指示文 1: 防災意識の向上についての文書の抜粋を、「平成30年版 防災白書|第1部 第1章」から「を中心に記載するものとする。」まで、一字も変えずに書き写してください。
指示文 2: 国民の防災意識についての文書の抜粋を、最後の文のあとから続けて書いてください。

文書の抜粋:
....

平成30年版 防災白書|第1部 第1章 第1節 1-1 国民の防災意識の向上


第1部 我が国の災害対策の取組の状況等

我が国は、その自然的条件から、各種の災害が発生しやすい特性を有しており、平成29年1年間でも、7月に発生した九州北部豪雨をはじめとして各種の災害が発生した。第1部では、最近の災害対策の施策、特に平成29年度に重点的に実施した施策の取組状況を中心に記載するものとする。

第1章 災害対策に関する施策の取組状況

第1節 自助・共助による事前防災と多様な主体の連携による防災活動の推進

1-1 国民の防災意識の向上

我が国は自然災害が多いことから、平常時には堤防等のハード整備やハザードマップの作成等のソフト対策を実施し、災害時には救急救命、平成28年(2016年)4月の熊本地震で活用したプッシュ型物資支援、職員の現地派遣による人的支援、激甚災害指定や被災者生活再建支援法等による資金的支援等、「公助」による取組を絶え間なく続けているところである。

しかし、現在想定されている南海トラフ地震のような広域的な大規模災害が発生した場合には、公助の限界についての懸念も指摘されている。事実、阪神・淡路大震災では、7割弱が家族も含む「自助」、3割が隣人等の「共助」により救出されており、「公助」である救助隊による救出は数%に過ぎなかったという調査結果がある(図表1-1-1)。今後、人口減少により過疎化が進み、自主防災組織や消防団も減少傾向にあるなか、災害を「他人事」ではなく「自分事」として捉え、国民一人一人が減災意識を高め、具体的な行動を起こすことが重要である。

....

表示中の記録:
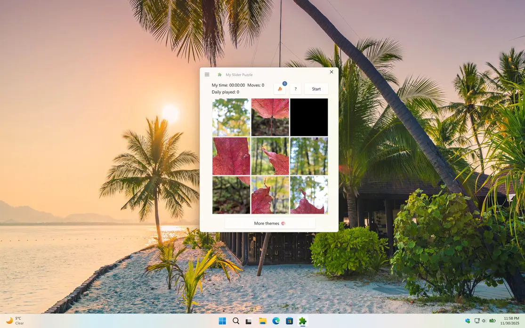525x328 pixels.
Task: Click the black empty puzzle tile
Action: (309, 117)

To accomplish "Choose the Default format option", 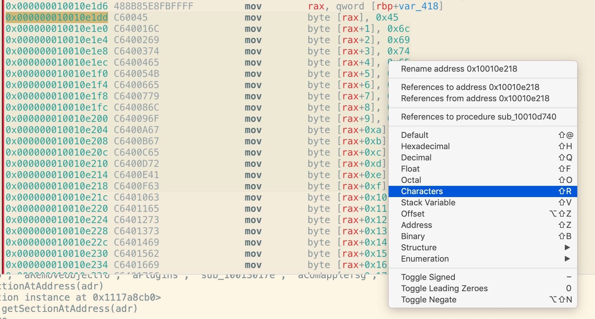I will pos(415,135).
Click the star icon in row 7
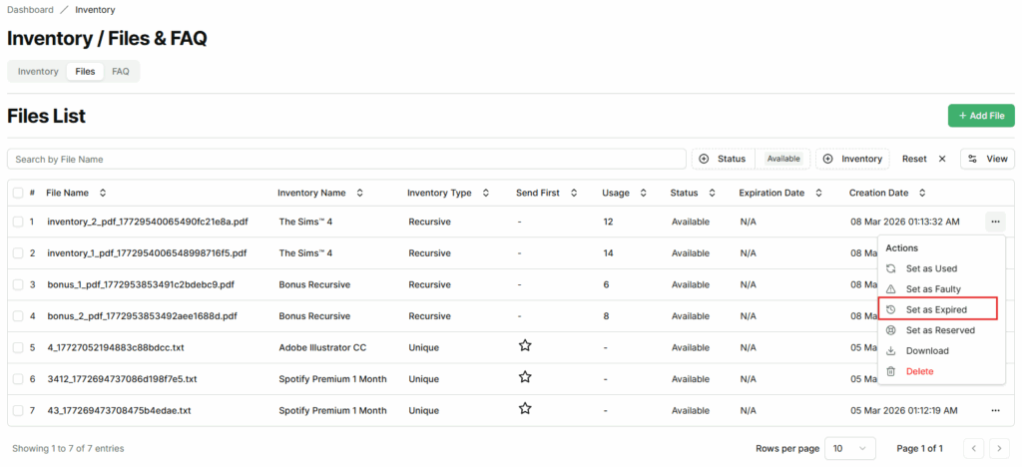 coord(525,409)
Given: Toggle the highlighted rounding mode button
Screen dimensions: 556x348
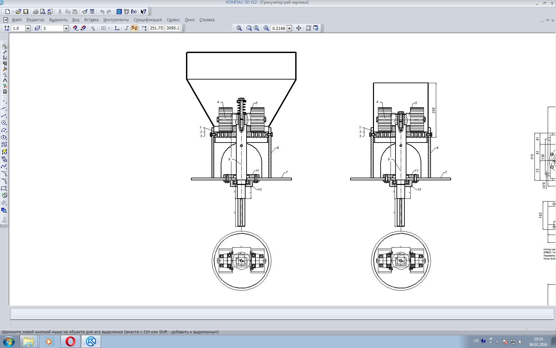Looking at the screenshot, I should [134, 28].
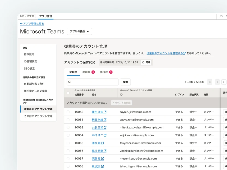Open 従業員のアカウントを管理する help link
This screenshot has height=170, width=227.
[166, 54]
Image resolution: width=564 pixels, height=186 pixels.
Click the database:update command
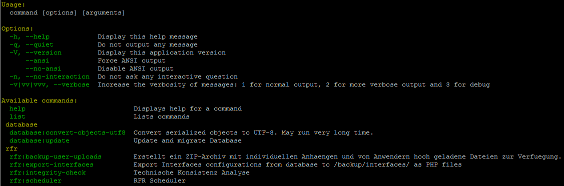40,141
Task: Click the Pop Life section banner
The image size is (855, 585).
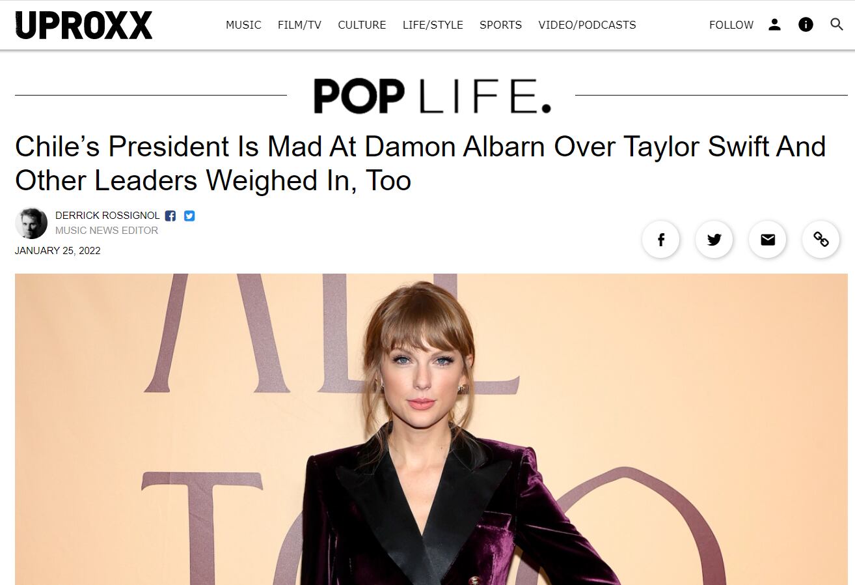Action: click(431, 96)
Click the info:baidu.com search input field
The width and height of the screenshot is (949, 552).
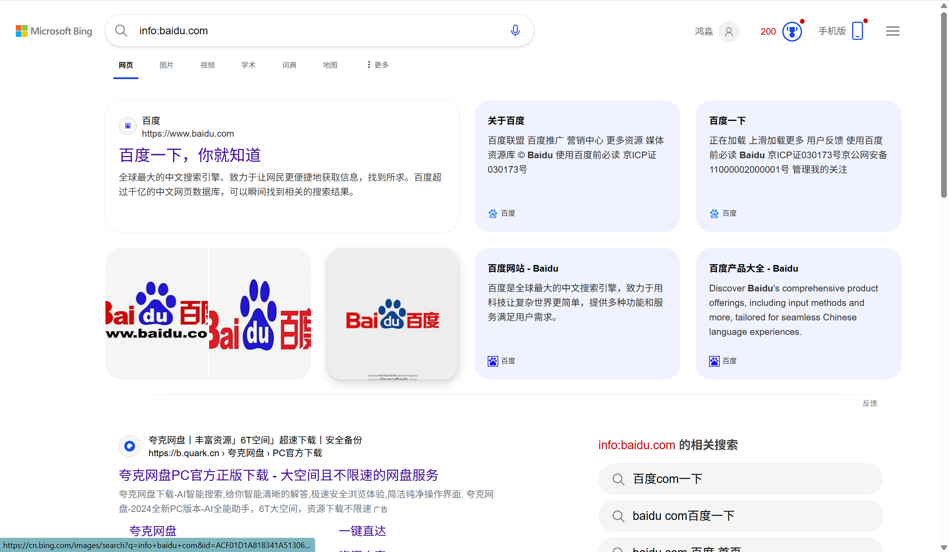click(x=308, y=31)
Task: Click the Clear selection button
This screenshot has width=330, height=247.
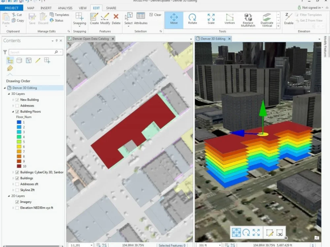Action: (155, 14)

....

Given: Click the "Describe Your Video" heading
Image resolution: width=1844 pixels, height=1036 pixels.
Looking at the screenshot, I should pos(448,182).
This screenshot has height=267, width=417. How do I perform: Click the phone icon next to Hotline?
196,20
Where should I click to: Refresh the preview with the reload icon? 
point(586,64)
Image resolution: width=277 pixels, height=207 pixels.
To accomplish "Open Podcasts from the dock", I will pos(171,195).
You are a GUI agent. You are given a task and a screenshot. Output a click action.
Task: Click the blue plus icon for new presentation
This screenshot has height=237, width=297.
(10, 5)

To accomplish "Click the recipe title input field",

....

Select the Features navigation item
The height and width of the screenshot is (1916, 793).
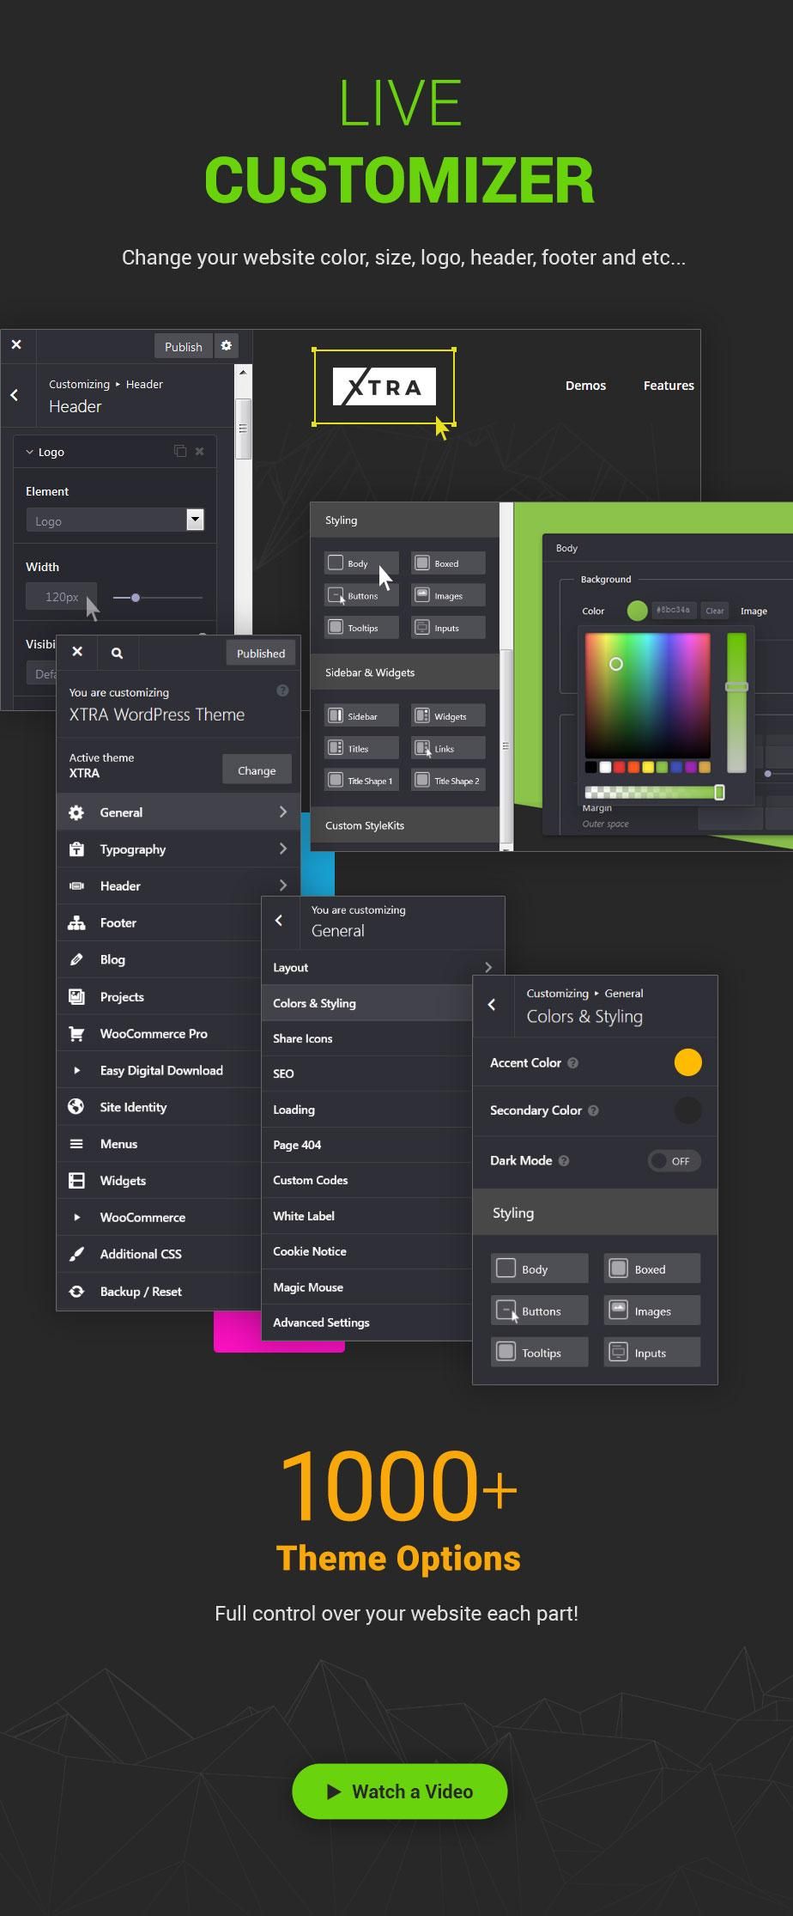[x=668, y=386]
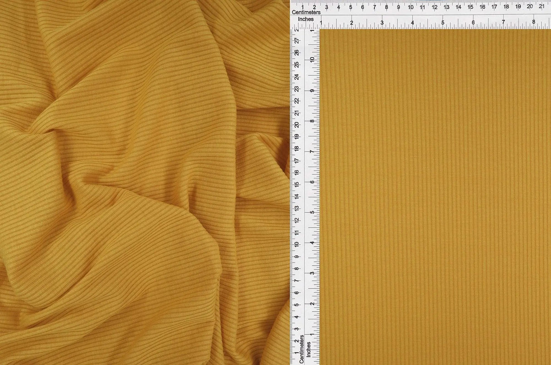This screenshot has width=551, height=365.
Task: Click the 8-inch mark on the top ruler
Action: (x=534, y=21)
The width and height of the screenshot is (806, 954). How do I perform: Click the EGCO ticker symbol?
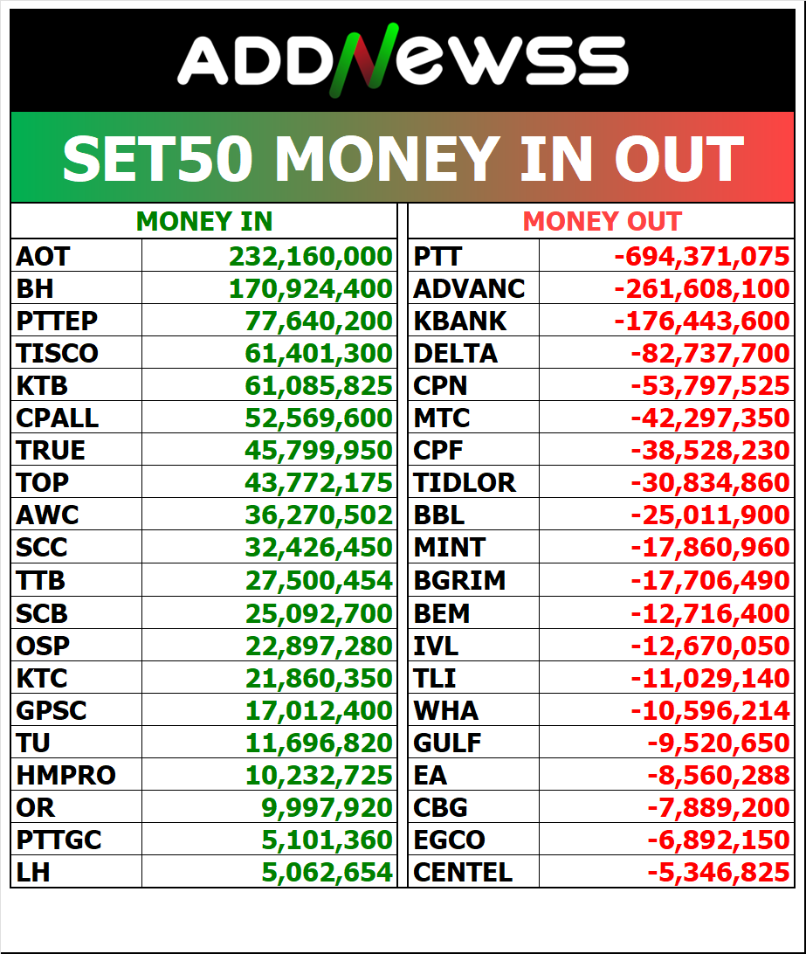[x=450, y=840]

....

実行結果 1:
平成30年版 防災白書|第1部 第1章 第1節 1-1 国民の防災意識の向上


第1部 我が国の災害対策の取組の状況等

我が国は、その自然的条件から、各種の災害が発生しやすい特性を有しており、平成29年1年間でも、7月に発生した九州北部豪雨をはじめとして各種の災害が発生した。第1部では、最近の災害対策の施策、特に平成29年度に重点的に実施した施策の取組状況を中心に記載するものとする。

実行結果 2:
図表1-1-1 阪神・淡路大震災における生き埋めや閉じ込められた際の救助主体等
図表1-1-1 阪神・淡路大震災における生き埋めや閉じ込められた際の救助主体等

減災のための具体的な行動とは、地域の災害リスクを理解し、家具の固定や食料の備蓄等による事前の「備え」を行うこと、機会を活用して避難訓練に参加し、適切な避難行動を行えるように準備すること等が考えられる。また、発災時には近所の人と助け合う等、「自助・共助」による災害被害軽減のための努力も必要である。

「自助・共助」の重要性は、特に東日本大震災以降国民にも認識されるようになっている。内閣府が実施した世論調査結果によれば、「自助・共助・公助」のうち重点を置くべき防災対策としては、平成14年調査時には「公助」に重点を置くべきと考えている方の割合は24.9%であったが、平成29年調査時では「公助」は6.2%に減少する一方、「自助」は平成14年の18.6%から平成29年の39.8%に、「共助」は平成14年の14.0%から平成29年の24.5%にそれぞれ増加しており、「公助」よりも「自助」「共助」に重点を置くべきとする方の割合が高まっている(図表1-1-2)。また、年齢別に見ると、平成29年調査時において、「18~29歳」では「自助」が25.0%、「共助」が31.0%と「共助」の割合が高いのに対し、「70歳以上」では「自助」が51.2%、「共助」が22.3%と「自助」の割合が高くなっており、高い年齢層ほど「共助」より「自助」を重視する傾向にある(図表1-1-3)。

図表1-1-2 重点をおくべき防災対策(自助・共助・公助の調査時点別比較)
図表1-1-2 重点をおくべき防災対策(自助・共助・公助の調査時点別比較)
図表1-1-3 重点をおくべき防災対策(自助・共助・公助の年齢別比較)
図表1-1-3 重点をおくべき防災対策(自助・共助・公助の年齢別比較)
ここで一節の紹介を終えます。